◆ **WHAT IS REQUIRED**
Find and copy every line in the records that includes the string "dropdown".
(Beginning of RECORDS FOR THE EXERCISE)
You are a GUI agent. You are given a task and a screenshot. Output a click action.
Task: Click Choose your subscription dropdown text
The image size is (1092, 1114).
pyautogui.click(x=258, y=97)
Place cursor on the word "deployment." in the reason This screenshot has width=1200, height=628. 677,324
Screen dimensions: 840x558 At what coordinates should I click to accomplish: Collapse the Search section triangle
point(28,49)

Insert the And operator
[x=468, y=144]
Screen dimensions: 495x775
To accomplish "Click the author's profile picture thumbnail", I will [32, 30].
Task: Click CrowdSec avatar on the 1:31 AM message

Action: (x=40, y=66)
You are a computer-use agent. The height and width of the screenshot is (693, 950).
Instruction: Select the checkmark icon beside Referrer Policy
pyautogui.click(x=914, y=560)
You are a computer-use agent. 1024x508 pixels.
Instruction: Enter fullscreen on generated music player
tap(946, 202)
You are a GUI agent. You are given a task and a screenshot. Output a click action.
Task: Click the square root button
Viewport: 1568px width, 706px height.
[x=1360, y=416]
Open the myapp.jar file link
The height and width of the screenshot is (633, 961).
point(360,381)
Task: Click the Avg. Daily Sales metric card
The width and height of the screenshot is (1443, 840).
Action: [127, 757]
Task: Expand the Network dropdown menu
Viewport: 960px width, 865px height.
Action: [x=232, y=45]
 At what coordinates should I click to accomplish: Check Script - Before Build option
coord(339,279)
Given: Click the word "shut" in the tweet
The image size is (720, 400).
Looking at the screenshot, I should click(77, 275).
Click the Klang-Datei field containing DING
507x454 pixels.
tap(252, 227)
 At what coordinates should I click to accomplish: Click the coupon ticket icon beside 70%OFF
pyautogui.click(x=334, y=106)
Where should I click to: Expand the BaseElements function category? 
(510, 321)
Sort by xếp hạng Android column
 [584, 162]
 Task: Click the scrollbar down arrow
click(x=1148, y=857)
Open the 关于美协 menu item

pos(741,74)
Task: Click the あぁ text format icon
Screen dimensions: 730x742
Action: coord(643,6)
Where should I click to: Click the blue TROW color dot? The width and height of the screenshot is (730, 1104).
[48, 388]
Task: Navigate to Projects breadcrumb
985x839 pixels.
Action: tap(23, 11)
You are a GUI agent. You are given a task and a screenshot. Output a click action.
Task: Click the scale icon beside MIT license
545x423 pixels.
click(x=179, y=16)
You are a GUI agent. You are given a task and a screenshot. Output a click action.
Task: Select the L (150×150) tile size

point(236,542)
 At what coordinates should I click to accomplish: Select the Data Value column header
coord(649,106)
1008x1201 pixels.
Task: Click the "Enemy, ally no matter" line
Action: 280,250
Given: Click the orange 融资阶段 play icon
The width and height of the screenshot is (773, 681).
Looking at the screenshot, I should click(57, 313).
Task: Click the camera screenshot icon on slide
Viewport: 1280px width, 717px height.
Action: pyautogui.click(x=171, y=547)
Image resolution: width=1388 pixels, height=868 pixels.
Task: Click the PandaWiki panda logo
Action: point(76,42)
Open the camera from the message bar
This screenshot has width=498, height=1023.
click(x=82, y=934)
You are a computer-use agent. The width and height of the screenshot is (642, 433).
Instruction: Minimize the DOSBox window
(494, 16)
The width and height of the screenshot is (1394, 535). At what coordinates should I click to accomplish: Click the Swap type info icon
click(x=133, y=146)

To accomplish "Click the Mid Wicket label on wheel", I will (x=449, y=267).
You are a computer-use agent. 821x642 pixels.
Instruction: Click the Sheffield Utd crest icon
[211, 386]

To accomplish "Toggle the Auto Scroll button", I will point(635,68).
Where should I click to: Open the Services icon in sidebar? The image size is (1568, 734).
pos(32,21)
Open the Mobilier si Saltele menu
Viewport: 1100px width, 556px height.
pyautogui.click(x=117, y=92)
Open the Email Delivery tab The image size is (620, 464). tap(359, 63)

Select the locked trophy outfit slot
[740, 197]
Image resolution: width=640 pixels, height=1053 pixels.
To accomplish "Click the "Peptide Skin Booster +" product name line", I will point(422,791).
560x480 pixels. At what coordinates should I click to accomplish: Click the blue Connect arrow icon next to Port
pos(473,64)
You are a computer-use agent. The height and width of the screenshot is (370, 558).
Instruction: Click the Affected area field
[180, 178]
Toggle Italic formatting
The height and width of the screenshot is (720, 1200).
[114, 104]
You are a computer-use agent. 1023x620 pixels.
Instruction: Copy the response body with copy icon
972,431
(End of RECORDS FOR THE EXERCISE)
◆ **SOLVED EXERCISE**
Task: Click Choose your subscription dropdown text
Task: Expand the Network dropdown menu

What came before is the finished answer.